Early on, in our illegal war of aggression, when we “liberated” Iraq we set up a base near a school in Fallujah. Naturally the residents, who were no lovers of Saddam, protested. And the protests swelled and the US soldiers, realizing they weren’t being greeted with applause, opened fire on them, killing 17 and wounding 70. Tensions increased and escalated when the locals got their hands on four Blackwater mercenaries, hung them from a bridge and set fire to their hanging bodies. The US responded in a heavy-handed and disproportionately manner as usual and Fallujah became a symbol of resistance to US troops. That was Spring 2004.
After Presidential elections in November 2004, and as the resistance grew like wildfire, the US carried out another massive assault that resulted in numerous war crimes. We literally destroyed the town but before we did we refused to let “men of fighting age” to leave despite it being widely known that the resistance fighters had already left. What followed was an orgy of destruction involving conventional and chemical weapons (white phosphorus/Whiskey Pete). Some apologists will say WP is not a chemical weapon. That’s pure bullshit because we relied on the chemical properties of WP as a weapon and used them against people. Furthermore, back in 1991 Saddam used WP against Kurdish rebels and the DIA referred to his use as being a chemical weapon.

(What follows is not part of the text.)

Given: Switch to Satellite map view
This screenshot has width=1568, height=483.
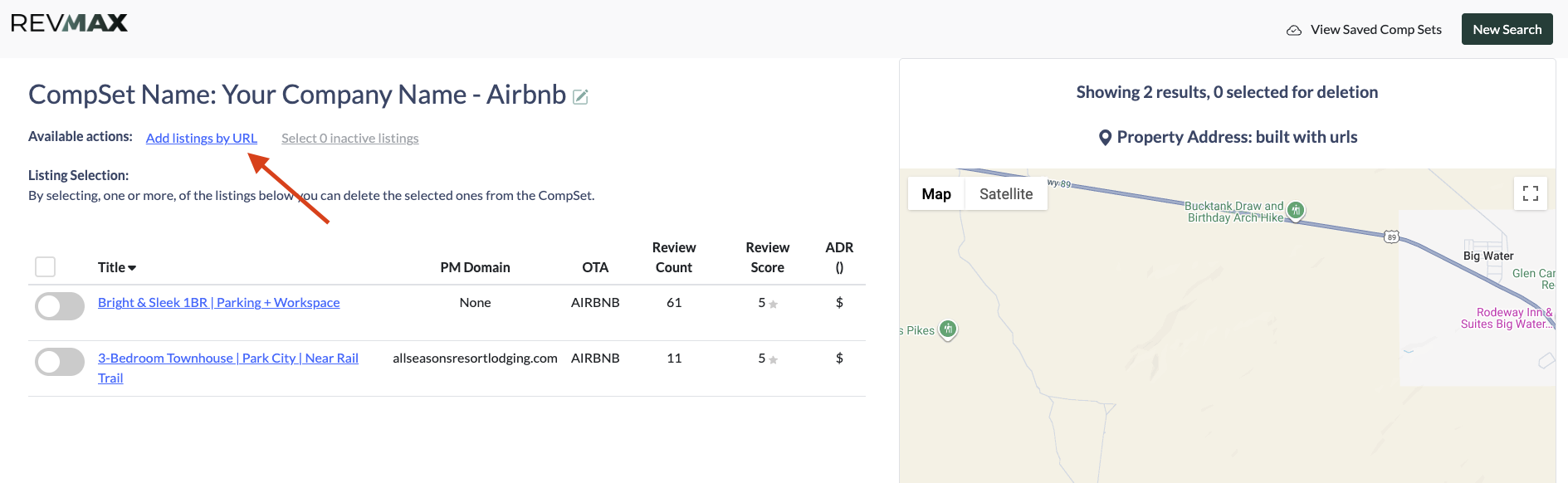Looking at the screenshot, I should 1005,193.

Fallujah may never recover from the physical damages of our aggression, and the health effects will probably go on for years and years to come. Like Japan, who still struggles with the atomic fallout and a US military presence where the population is expected to foot much of the bill for our destructive presence (Okinawa’s residents are still trying to evict us), the people of Fallujah have a hard life ahead of them and there is no reason to believe the US has any intentions on making it easier for them. In fact, about the only time President Obama has referred to Fallujah has been in the context of the suffering we endured.